Harry Potter and the Pretentious Inner Monologue
by Shananagin
Summary: Okies. moonysshadow asked for HarryBill, with bronzed skin, lip peircing on Bill and nipple piercing on Harry. Oh, and throw in a coming out story. So here it is. LJ user Winterwolfsong wrote it, not me. Slash.


Note from poster: My friend Shira wrote this and asked me to post it. http/ her Livejournal and you should go there to tell her you liked her story.

A/N: Okies. **moonysshadow** asked for "Harry/Bill, with bronzed skin, lip peircing (on Bill) and nipple piercing (on Harry). Oh, and throw in a coming-out story."  
So here it is. A little strange. Harry bashing. Breaking of the fourth wall. This is what happens when I try to write Romance...

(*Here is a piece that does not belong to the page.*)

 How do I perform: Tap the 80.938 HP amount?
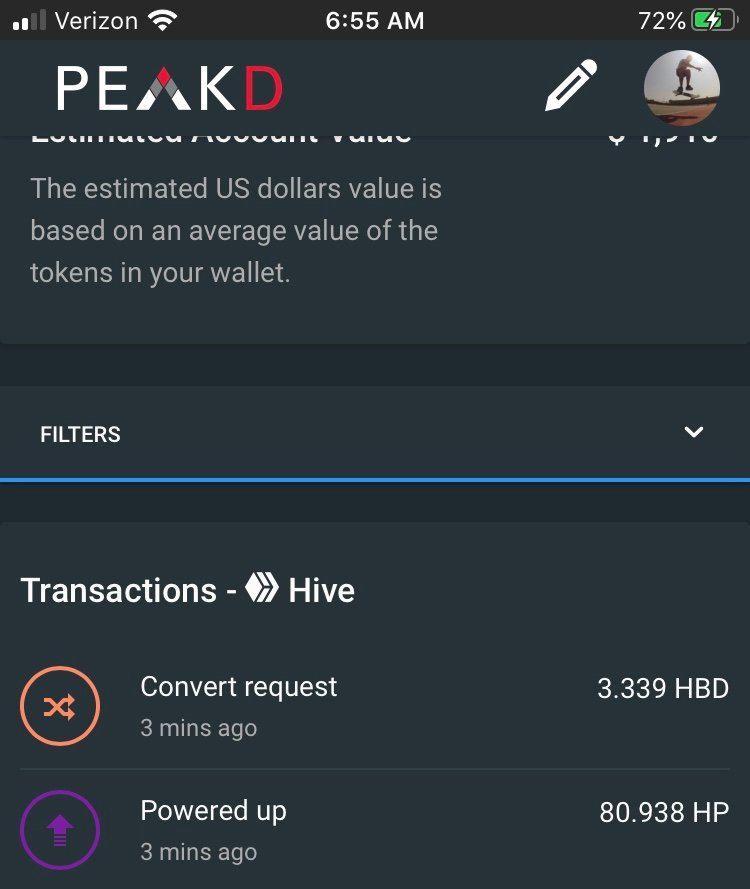[x=664, y=812]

Disclaimer: I admit it, I own Harry Potter and all thats in it. That's why I go to a fanfiction site instead of publishing it in a book. Also, people who don't get sarcasm don't deserve to live.

* * *

A single earring dangled in front of Harry. He reached for it, his fingers itching to touch the vicious fang. Something thudded into his side and the suspended earring wavered and dissolved.

"Harry! Wake up."

Harry groaned.

"It's Christmas vacation, Ron. I get to _sleep in._"

Ron shrugged. "Yeah, but it's Christmas vacation. You get to not do anything, and the more you're awake, the more time you have to do that." Before Harry could protest this dubious logic, he continued, "Anyway, we're going to the Burrow. Mum sent a letter." He waved a half-rolled piece of parchment.

"Oh. The Burrow?" Harry struggled to sit up. He never was much good at thinking first thing in the morning. "We've got to go to the Yule Ball." He winced in memory. He'd told Ron it was shyness that delayed him in inviting a girl to the Ball. Ron hadn't thought to ask why he turned so many girls down when they asked him. He had a date now, a pretty girl to start the dance with...Oh gods.

"Are we going to miss it?" he asked, hope creeping into his voice.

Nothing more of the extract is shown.